Item position entries

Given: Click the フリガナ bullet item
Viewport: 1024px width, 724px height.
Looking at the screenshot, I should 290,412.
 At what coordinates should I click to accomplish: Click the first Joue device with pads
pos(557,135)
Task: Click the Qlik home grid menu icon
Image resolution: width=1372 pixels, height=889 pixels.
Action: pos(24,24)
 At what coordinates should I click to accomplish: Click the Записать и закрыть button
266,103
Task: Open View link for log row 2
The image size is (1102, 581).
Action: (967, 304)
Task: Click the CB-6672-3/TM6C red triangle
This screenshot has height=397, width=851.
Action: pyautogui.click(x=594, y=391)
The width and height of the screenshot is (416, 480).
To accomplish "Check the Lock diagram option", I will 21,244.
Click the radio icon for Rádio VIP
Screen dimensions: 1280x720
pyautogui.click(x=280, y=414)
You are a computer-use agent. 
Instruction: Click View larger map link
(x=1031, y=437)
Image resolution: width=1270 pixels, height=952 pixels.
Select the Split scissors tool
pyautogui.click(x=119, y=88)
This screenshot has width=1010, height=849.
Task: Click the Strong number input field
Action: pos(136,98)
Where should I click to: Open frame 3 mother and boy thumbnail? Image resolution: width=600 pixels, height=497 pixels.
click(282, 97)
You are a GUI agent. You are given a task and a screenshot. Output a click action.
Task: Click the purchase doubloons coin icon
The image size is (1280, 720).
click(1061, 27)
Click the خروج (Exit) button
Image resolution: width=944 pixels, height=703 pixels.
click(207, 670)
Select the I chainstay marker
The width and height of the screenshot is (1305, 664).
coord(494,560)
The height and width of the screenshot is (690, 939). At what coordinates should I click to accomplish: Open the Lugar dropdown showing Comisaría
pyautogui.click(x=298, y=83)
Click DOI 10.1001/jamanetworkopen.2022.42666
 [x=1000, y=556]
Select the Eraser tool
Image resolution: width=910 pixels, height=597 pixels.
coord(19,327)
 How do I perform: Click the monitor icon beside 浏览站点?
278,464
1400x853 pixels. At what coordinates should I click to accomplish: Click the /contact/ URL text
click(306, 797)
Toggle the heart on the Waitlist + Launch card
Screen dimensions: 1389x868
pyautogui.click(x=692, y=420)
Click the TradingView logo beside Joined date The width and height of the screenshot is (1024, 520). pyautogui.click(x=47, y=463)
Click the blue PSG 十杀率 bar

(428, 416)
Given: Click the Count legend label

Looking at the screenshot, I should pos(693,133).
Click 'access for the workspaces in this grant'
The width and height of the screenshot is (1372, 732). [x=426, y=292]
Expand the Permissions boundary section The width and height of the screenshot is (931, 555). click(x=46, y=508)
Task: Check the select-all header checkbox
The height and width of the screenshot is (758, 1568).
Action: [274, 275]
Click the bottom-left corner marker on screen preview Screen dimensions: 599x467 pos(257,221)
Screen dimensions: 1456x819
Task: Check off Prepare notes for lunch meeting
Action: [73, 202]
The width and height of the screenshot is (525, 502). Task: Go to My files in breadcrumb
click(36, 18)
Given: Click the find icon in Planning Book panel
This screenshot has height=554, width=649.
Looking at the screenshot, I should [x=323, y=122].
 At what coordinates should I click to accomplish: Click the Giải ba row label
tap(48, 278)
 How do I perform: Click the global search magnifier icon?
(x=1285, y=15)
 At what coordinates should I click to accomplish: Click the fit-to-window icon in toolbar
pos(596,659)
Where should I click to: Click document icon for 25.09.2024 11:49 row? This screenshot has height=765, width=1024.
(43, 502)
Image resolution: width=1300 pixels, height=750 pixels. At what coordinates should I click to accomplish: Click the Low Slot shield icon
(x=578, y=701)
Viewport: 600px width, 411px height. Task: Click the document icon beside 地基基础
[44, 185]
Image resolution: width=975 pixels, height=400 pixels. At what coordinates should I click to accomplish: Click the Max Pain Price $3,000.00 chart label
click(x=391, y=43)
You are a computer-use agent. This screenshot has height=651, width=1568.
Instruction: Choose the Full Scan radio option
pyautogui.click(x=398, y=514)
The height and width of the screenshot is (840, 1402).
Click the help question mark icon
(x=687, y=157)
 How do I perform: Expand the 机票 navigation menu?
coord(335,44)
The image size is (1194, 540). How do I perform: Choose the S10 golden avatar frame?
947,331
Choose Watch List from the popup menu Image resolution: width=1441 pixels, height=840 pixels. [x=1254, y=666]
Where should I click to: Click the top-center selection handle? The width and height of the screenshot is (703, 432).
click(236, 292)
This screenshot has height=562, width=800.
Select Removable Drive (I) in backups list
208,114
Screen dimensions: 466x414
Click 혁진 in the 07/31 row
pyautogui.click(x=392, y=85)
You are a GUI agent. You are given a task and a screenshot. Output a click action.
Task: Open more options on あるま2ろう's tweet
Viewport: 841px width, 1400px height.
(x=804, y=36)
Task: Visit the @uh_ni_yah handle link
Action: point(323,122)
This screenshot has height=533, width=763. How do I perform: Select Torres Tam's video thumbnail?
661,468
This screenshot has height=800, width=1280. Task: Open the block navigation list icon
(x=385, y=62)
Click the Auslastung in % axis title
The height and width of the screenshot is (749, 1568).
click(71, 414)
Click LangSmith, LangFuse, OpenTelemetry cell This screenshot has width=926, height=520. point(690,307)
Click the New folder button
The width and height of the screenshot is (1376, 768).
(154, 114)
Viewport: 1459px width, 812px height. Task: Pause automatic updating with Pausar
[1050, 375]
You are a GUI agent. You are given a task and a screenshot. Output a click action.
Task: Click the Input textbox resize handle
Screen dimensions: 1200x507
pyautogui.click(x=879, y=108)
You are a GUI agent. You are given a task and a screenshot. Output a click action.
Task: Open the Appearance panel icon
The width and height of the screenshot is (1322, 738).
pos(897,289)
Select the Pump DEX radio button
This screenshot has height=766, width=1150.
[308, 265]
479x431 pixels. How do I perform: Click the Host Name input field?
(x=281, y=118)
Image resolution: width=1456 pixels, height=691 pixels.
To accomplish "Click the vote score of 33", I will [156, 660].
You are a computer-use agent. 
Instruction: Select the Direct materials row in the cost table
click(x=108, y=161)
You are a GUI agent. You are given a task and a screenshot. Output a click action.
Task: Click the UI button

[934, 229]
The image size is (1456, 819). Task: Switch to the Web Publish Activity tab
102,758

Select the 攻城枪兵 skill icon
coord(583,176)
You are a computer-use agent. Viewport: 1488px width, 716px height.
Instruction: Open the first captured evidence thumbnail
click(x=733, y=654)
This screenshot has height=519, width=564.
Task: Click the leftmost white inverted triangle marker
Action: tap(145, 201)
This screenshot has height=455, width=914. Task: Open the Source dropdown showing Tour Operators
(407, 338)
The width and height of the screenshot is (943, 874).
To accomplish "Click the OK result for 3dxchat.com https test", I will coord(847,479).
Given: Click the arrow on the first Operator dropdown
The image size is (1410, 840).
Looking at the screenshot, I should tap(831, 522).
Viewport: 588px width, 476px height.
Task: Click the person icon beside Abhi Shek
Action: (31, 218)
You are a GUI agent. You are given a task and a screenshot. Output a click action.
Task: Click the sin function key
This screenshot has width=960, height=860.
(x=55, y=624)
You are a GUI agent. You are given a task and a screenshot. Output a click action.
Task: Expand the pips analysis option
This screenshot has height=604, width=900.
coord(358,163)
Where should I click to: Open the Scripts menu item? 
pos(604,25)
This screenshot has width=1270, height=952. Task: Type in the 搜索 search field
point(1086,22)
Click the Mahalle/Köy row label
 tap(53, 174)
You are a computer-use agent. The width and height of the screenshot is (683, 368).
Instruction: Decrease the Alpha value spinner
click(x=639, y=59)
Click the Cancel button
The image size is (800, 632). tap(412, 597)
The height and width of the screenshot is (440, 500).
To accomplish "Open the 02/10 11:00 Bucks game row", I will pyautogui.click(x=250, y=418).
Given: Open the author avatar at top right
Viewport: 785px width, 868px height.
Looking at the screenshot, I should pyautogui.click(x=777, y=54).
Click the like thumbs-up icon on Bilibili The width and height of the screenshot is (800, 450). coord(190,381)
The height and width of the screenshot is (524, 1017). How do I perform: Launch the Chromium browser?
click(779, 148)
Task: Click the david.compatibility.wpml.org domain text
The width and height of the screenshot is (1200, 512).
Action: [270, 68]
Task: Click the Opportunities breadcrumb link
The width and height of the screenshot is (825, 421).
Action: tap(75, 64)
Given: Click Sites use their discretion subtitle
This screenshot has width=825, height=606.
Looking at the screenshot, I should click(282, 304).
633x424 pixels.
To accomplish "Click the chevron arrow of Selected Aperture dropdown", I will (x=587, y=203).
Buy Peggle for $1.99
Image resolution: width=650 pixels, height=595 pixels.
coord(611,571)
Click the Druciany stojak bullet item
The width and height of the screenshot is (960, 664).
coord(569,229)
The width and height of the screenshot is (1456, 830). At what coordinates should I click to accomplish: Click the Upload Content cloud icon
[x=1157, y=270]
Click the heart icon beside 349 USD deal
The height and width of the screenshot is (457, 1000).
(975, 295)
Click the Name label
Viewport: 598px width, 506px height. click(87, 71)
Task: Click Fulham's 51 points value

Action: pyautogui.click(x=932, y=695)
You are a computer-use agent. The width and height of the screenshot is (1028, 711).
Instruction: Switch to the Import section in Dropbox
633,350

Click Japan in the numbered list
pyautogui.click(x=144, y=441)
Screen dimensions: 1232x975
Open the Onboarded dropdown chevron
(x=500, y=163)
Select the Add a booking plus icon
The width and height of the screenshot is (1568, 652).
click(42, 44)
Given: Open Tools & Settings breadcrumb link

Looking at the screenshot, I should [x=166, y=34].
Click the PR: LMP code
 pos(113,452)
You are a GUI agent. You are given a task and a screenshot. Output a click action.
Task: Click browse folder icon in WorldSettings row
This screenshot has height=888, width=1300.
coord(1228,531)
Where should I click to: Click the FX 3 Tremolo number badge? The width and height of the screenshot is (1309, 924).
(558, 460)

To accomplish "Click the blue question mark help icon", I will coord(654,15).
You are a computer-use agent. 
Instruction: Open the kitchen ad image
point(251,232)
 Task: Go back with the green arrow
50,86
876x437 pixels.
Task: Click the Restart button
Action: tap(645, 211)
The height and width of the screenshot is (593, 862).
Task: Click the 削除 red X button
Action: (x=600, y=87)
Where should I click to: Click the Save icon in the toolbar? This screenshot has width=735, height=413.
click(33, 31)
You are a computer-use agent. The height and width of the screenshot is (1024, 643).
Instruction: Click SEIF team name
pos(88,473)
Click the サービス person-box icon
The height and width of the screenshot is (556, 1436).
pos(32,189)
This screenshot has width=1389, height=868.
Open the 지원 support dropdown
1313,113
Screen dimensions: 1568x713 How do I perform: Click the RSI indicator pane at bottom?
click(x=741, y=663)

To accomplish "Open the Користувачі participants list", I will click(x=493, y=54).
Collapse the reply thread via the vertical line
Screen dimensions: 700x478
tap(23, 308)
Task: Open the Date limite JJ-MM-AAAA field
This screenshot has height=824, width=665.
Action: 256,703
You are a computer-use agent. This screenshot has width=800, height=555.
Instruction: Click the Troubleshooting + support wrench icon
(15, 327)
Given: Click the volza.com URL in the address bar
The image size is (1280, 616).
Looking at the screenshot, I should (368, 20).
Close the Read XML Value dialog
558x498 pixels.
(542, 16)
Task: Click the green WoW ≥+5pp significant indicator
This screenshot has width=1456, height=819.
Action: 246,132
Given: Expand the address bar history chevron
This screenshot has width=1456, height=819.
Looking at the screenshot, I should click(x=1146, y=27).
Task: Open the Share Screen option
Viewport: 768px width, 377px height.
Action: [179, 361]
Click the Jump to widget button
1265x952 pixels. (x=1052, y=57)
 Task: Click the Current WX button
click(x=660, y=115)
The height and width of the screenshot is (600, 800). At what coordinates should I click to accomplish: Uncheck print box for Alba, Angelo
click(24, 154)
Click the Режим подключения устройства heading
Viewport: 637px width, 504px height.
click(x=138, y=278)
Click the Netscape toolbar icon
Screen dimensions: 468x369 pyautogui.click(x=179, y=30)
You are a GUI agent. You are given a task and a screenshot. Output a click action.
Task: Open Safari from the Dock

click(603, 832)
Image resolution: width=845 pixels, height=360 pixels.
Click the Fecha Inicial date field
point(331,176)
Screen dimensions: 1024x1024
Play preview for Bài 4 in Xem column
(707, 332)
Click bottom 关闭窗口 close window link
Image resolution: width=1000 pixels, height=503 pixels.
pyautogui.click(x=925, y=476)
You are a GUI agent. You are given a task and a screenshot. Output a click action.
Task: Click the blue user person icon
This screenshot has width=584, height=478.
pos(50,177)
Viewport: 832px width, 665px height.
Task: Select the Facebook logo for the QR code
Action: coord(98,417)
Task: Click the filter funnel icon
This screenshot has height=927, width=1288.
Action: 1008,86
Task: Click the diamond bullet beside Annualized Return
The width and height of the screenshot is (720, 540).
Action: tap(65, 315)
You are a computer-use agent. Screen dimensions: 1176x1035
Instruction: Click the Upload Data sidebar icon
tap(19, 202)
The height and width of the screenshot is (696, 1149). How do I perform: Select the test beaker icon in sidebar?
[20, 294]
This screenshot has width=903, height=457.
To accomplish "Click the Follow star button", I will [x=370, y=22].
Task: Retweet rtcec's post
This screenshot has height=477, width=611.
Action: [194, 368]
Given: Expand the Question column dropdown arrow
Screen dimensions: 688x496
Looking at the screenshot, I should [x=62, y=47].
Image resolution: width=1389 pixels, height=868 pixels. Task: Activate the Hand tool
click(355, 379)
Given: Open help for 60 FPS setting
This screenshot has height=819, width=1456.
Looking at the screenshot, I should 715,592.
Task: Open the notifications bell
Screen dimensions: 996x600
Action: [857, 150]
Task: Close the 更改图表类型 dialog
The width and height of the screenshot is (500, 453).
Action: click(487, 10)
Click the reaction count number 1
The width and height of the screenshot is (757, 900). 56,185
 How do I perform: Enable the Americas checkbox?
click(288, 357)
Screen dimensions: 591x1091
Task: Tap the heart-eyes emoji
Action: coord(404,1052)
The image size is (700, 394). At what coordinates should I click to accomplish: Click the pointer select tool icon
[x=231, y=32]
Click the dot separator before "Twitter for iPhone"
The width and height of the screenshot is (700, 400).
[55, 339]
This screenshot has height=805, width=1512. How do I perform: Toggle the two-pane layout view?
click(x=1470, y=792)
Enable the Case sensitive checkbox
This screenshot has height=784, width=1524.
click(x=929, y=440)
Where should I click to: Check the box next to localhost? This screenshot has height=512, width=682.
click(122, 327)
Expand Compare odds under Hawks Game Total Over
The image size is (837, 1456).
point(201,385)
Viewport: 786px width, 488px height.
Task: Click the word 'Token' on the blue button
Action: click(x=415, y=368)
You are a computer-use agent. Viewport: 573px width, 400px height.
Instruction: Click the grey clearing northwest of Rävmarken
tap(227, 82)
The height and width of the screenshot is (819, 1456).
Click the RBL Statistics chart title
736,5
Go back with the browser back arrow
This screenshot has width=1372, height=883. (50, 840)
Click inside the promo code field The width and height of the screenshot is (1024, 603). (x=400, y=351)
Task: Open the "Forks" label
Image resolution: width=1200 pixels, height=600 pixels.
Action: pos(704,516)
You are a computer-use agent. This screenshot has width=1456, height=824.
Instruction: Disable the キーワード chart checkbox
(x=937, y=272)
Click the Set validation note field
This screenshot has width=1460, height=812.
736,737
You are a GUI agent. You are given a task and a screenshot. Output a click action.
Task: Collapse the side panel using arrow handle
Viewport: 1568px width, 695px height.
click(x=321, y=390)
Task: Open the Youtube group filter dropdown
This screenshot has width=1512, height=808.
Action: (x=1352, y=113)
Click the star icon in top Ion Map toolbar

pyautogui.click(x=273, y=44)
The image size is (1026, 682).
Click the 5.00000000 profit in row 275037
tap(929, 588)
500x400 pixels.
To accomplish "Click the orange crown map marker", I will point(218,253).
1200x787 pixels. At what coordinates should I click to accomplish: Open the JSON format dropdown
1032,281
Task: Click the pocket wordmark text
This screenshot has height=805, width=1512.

**PROBLEM TO SOLVE**
Rewrite the records as a numbered list, from the line with "Task: Open the Youtube group filter dropdown" through the end of the records, both included, and leave out blank lines.

**OUTPUT OF THE EXERCISE**
1. Task: Open the Youtube group filter dropdown
2. This screenshot has width=1512, height=808.
3. Action: (x=1352, y=113)
4. Click the star icon in top Ion Map toolbar
5. pyautogui.click(x=273, y=44)
6. The image size is (1026, 682).
7. Click the 5.00000000 profit in row 275037
8. tap(929, 588)
9. 500x400 pixels.
10. To accomplish "Click the orange crown map marker", I will point(218,253).
11. 1200x787 pixels. At what coordinates should I click to accomplish: Open the JSON format dropdown
12. 1032,281
13. Task: Click the pocket wordmark text
14. This screenshot has height=805, width=1512.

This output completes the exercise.